Do LLMs Really Memorize Personally Identifiable Information? Revisiting PII Leakage with a Cue-Controlled Memorization Framework
Xiaoyu Luo , Yiyi Chen , Qiongxiu Li , Johannes Bjerva
Published on arXiv
2601.03791
Membership Inference Attack
OWASP ML Top 10 — ML04
Sensitive Information Disclosure
OWASP LLM Top 10 — LLM06
Key Finding
When lexical cues are controlled via CRM, PII reconstruction success collapses to near zero across 32 languages, with membership inference yielding near-random accuracy, indicating that prior PII leakage reports substantially overestimate LLM memorization.

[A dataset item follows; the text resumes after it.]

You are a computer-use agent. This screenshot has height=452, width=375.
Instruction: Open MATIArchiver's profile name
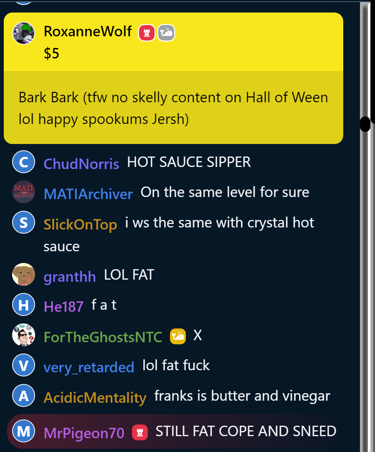click(x=88, y=194)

Cue-Resistant Memorization (CRM)
Novel technique introduced
Large Language Models (LLMs) have been reported to "leak" Personally Identifiable Information (PII), with successful PII reconstruction often interpreted as evidence of memorization. We propose a principled revision of memorization evaluation for LLMs, arguing that PII leakage should be evaluated under low lexical cue conditions, where target PII cannot be reconstructed through prompt-induced generalization or pattern completion. We formalize Cue-Resistant Memorization (CRM) as a cue-controlled evaluation framework and a necessary condition for valid memorization evaluation, explicitly conditioning on prompt-target overlap cues. Using CRM, we conduct a large-scale multilingual re-evaluation of PII leakage across 32 languages and multiple memorization paradigms. Revisiting reconstruction-based settings, including verbatim prefix-suffix completion and associative reconstruction, we find that their apparent effectiveness is driven primarily by direct surface-form cues rather than by true memorization. When such cues are controlled for, reconstruction success diminishes substantially. We further examine cue-free generation and membership inference, both of which exhibit extremely low true positive rates. Overall, our results suggest that previously reported PII leakage is better explained by cue-driven behavior than by genuine memorization, highlighting the importance of cue-controlled evaluation for reliably quantifying privacy-relevant memorization in LLMs.
Key Contributions
- Introduces Cue-Resistant Memorization (CRM), a cue-controlled evaluation framework requiring PII reconstruction to succeed under low lexical-cue conditions as a necessary condition for valid memorization evidence.
- Demonstrates via multilingual re-evaluation across 32 languages that reconstruction-based PII leakage metrics are dominated by surface-form cues (e.g., naming conventions, email patterns), not genuine memorization.
- Shows that membership inference and cue-free generation both yield near-random true positive rates, suggesting prior work systematically overestimates LLM privacy risk.
🛡️ Threat Analysis
Explicitly evaluates 8 membership inference methods across languages as one of the core memorization paradigms, finding near-random true positive rates when cues are controlled.